Zwarte bladzijde
Rutte heeft namens de Nederlandse regering zijn excuses aangeboden voor de gruwelijkheden die onder onze vlag hebben plaatsgevonden tijdens de onafhankelijkheidsoorlog in Indonesië tussen 1945 en 1949. Mijn opa werd als militair naar dat verre land gezonden, net als veel van zijn leeftijdsgenoten. Hij bleef er een hele poos, maar eigenlijk weten wij niets over wat hij daar heeft moeten meemaken.
Ik heb nog een foto van mijn oma waarop ze breed lachend de kist toont die mijn opa mee had op reis. De militairen kregen ieder zo’n zwaar, uit de kluiten gewassen houten exemplaar mee, waar ze kleding en waardevolle spullen in konden bewaren. Die dingen reisden achter de groep aan: ze stonden bij ze op de boot en werden meegestuurd op reis door het land. Mijn oma had de kist van haar man op de slaapkamer staan, afgedekt met een blokjeskleed. Daar begreep ik nooit iets van, want de degelijke kist was veel te mooi om weg te stoppen. Een stille getuige van een bewogen geschiedenis.

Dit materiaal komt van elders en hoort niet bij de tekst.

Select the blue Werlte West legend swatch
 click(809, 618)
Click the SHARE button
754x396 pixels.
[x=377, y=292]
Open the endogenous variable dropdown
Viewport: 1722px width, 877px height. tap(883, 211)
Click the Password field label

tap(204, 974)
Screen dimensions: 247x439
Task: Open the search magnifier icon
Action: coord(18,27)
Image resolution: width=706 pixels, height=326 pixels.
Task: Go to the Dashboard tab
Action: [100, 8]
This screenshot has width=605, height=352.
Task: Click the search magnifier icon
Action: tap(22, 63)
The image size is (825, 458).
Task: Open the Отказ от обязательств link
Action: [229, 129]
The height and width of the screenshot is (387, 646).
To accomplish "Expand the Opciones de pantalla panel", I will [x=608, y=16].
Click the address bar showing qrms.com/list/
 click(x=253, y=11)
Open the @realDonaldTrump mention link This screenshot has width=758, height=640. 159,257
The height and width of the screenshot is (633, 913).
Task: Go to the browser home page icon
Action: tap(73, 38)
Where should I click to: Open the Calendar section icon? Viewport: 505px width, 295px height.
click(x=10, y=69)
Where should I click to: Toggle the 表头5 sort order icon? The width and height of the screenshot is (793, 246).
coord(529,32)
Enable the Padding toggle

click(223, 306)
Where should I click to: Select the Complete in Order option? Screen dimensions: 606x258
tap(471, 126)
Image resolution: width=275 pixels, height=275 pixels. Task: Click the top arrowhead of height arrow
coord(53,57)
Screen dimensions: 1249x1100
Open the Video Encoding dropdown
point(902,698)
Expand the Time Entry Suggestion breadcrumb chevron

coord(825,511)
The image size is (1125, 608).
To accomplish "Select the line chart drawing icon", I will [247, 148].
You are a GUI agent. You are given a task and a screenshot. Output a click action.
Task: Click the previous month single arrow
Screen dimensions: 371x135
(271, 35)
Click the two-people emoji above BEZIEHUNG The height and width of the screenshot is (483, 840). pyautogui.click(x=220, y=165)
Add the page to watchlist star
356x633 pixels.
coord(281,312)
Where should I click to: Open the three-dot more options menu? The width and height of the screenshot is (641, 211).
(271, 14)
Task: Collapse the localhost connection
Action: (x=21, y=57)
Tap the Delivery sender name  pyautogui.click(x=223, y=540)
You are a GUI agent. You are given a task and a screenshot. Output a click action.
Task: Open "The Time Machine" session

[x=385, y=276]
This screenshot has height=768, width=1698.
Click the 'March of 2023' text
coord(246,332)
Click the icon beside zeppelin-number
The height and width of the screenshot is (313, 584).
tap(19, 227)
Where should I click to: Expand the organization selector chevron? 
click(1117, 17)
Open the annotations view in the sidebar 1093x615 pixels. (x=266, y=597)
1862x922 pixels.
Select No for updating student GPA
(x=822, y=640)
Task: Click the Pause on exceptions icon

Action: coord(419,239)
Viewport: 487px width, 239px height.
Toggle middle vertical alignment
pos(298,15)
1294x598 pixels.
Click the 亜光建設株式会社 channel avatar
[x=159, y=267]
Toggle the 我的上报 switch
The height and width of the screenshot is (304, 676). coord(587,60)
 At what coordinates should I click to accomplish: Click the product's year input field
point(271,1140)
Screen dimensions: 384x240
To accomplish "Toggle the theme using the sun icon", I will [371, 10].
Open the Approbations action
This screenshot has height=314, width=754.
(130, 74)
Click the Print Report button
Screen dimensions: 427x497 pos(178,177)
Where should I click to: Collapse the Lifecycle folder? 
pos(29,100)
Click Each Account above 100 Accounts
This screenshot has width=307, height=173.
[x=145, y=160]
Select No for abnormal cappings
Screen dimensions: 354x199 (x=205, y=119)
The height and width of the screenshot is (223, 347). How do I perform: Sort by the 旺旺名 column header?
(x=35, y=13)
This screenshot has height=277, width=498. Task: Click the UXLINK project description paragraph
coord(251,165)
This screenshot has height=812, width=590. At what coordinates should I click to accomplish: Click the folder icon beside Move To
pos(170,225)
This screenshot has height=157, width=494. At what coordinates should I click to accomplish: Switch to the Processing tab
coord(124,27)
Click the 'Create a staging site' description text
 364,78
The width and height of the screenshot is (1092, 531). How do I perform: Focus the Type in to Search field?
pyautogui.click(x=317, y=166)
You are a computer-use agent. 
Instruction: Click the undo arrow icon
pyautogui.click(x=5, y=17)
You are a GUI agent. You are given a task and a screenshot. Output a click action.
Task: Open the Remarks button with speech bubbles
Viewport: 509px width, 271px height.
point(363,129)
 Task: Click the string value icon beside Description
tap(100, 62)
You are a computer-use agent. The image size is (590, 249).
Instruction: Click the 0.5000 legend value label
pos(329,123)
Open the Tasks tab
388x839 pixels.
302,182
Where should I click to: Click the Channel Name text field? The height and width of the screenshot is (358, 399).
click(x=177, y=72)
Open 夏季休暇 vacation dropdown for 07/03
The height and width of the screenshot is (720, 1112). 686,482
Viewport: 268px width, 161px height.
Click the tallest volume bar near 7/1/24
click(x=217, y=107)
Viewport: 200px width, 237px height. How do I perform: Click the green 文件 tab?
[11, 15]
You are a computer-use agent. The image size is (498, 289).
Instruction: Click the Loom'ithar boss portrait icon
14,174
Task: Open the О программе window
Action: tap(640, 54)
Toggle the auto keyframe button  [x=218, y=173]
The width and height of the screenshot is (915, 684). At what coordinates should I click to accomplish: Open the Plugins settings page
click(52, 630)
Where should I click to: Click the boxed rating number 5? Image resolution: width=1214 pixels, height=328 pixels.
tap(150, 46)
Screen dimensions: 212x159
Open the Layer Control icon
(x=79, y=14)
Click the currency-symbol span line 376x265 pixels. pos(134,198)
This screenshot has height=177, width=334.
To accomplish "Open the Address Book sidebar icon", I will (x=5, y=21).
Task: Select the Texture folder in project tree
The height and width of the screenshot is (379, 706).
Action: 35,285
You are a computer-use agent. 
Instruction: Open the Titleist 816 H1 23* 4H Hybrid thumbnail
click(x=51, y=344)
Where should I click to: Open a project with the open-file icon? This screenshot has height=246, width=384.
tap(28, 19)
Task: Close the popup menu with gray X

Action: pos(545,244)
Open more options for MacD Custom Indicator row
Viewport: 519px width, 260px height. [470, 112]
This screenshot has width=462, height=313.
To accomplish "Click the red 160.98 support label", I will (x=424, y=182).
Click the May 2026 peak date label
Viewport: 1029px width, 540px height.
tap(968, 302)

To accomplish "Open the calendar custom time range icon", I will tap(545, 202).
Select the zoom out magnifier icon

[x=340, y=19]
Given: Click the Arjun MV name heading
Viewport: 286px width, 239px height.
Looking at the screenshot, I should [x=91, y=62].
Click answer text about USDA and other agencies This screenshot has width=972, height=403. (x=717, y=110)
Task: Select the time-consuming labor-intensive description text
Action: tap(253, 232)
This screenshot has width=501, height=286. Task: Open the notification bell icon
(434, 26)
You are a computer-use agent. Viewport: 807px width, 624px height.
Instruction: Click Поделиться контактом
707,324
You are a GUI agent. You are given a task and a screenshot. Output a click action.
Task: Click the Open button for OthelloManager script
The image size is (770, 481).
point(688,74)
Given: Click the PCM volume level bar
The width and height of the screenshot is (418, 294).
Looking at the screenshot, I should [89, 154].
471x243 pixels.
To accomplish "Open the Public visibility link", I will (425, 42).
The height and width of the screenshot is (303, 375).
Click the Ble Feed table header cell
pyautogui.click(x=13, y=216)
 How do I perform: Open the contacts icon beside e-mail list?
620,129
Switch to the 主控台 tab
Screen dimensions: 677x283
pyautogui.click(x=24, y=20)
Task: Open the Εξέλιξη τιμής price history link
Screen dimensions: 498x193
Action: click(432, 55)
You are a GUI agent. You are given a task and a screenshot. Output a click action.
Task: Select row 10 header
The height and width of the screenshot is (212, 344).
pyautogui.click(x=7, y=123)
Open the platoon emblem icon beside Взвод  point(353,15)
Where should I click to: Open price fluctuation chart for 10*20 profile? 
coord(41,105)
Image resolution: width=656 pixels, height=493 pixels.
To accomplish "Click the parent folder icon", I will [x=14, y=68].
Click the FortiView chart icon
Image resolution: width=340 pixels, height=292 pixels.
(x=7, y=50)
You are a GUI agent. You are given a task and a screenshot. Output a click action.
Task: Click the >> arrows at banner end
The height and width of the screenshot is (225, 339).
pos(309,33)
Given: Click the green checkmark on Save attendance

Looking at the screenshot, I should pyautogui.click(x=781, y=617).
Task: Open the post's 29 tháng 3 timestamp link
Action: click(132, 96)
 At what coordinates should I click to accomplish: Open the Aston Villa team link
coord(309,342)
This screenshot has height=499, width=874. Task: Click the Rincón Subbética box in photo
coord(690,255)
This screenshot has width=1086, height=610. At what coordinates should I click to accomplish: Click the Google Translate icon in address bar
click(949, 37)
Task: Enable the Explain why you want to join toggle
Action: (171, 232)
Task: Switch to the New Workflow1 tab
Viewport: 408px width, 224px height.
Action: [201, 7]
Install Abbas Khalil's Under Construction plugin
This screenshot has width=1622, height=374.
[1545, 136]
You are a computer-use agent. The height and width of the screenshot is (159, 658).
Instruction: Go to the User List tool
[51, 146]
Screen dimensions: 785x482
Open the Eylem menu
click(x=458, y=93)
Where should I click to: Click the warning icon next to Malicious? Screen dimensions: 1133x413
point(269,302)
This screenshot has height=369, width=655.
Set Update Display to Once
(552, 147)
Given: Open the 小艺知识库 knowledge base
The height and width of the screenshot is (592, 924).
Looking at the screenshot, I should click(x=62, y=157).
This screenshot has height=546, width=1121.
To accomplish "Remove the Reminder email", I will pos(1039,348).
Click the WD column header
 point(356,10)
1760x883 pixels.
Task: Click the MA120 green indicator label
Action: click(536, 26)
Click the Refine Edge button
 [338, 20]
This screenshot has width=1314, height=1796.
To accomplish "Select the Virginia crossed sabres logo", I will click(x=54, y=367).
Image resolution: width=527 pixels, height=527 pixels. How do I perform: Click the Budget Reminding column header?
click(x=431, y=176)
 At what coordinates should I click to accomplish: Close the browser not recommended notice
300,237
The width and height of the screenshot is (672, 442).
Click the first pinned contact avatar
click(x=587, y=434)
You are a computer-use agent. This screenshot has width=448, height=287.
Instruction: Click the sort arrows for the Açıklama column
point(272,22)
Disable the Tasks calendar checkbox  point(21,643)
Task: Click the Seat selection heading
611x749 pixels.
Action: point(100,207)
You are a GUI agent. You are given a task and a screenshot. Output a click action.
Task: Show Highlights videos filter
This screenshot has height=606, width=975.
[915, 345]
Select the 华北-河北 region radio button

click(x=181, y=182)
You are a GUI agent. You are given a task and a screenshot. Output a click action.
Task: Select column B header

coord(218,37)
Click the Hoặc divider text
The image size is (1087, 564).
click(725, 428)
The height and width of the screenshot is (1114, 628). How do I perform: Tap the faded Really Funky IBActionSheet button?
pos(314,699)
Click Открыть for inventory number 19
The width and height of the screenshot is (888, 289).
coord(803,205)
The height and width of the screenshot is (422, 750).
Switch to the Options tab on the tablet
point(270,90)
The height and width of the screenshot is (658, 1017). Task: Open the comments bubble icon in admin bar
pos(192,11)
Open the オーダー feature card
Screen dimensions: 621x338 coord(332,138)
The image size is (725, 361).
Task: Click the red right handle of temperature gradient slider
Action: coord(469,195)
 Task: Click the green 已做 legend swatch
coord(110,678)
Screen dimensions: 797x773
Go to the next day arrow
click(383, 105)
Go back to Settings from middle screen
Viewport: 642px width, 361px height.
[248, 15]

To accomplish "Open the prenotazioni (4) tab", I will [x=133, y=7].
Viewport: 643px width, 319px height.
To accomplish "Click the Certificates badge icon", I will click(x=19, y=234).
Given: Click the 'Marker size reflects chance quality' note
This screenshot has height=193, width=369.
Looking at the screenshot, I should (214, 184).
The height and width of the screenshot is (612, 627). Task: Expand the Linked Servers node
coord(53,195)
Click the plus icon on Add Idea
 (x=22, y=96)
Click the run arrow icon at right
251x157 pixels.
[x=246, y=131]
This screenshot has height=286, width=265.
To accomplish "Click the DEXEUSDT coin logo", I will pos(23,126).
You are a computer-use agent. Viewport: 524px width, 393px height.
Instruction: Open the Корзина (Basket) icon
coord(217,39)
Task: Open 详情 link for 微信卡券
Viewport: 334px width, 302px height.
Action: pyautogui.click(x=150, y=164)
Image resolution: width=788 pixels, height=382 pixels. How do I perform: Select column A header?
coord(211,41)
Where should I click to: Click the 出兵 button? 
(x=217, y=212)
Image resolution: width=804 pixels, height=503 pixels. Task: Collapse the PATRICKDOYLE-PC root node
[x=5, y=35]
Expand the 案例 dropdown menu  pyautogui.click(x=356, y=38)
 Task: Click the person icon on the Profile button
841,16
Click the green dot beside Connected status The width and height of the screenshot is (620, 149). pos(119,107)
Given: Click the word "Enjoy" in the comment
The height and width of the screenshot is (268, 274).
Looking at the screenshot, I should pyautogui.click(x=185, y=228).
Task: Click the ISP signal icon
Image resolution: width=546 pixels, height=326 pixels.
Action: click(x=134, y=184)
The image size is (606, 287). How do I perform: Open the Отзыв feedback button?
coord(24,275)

Mezelf kennende had ik mijn opa het hemd van het lijf gevraagd over deze periode, ware het niet dat hij overleed voordat ik geboren werd. Tegen andere familieleden zei hij er vrijwel niets over. Alleen maar dat hij bij de verbinding werkte en niet in de frontlinie stond, ‘kloar.’ Het was destijds volkomen normaal om niets te zeggen over traumatische ervaringen. Dat blijkt ook uit het feit dat pas in 1969 de eerste klokkenluider opstond die vertelde over de gruwelijke zaken, geïnitieerd door Nederland. Toen ik mijn oudoom vroeg of mijn opa veranderd was na repatriëring uit Indonesië, beaamde hij dat. Maar hij kon eigenlijk niet goed onder woorden brengen op wat voor manier.
Op opa’s kist staat zijn adres en de code van de groep waar hij bij hoorde. Dat was interessant: gewapend met die informatie kon ik zoeken op internet. Zijn 403e bataljon infanterie bleek de bijnaam Noorderlicht te hebben gehad, omdat in deze groep alleen mannen uit Noord-Nederland zaten. Ze vertrokken in augustus 1948 met het schip Grote Beer en pas in het voorjaar van 1950 keerden ze terug, met 21 man minder. Zij waren omgekomen en er is voor hen zelfs een herdenkingsdienst geweest, met alle militairen erbij. Dat emotionele gebeuren moet mijn opa hebben meegemaakt. Het zijn enkele harde feiten. Maar hoe ging het er in het dagelijks leven aan toe? Ik zoek naar verhalen, die ongetwijfeld aangrijpend zullen zijn. Deze verhalen moeten zich gaan openbaren in het archief, waar ik naartoe ga zodra ik hier tijd voor heb. Hier is namelijk een dagboek van een militaire maat van mijn opa en een gedenkboek van zijn bataljon infanterie te vinden.
De kist staat inmiddels bij mij in huis en ik ben van plan om deze mijn hele leven achter me aan te slepen. Als eerbetoon aan mijn opa. Maar ook aan de gruwelijkheden in Indonesië, waar niet alleen de Indonesische bevolking, maar ook militairen die gedwongen werden om te gaan slachtoffer van zijn geworden.